Work to complete: Which lines in the items below contain the word "button"? Collect every such line and copy each one in full.

Entries provided:
____

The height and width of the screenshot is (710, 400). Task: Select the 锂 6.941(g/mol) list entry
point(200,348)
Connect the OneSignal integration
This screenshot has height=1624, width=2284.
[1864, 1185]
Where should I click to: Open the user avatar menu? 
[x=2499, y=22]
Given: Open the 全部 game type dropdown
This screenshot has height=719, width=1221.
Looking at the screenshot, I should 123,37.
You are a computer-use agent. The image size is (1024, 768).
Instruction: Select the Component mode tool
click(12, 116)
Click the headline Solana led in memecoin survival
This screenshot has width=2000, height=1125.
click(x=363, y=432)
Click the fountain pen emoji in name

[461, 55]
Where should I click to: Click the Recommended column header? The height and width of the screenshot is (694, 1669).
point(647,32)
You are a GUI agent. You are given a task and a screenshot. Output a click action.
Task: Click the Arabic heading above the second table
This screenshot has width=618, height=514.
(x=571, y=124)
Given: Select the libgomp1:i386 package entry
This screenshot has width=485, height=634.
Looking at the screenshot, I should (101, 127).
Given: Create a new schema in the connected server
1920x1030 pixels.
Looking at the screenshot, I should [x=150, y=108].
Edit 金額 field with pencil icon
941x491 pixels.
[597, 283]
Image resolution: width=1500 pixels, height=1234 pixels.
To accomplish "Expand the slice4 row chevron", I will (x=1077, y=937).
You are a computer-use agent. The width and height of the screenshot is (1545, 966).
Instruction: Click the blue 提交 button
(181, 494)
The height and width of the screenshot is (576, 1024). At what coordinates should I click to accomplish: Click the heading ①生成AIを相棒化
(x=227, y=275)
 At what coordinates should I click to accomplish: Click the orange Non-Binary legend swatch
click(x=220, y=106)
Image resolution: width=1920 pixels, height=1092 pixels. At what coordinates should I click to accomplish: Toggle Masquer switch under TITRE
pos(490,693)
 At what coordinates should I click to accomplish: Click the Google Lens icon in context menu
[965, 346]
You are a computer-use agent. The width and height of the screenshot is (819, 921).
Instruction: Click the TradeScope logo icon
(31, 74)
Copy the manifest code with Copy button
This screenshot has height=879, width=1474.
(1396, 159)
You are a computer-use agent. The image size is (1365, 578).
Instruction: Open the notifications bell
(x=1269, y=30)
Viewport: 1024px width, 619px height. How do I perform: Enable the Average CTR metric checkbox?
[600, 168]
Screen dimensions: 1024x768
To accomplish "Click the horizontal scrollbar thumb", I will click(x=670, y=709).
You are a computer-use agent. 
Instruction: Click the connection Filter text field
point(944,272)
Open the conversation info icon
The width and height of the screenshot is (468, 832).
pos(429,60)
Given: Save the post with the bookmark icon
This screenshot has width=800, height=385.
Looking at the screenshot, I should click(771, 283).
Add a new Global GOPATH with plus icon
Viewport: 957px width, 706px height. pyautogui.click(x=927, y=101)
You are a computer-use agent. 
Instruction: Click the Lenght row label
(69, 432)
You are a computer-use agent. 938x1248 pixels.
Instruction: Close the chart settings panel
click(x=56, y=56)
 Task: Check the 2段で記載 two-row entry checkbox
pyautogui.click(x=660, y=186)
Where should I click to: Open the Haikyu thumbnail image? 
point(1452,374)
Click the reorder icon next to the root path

____

Worked answer:
Instruction: Click the blue 提交 button
Copy the manifest code with Copy button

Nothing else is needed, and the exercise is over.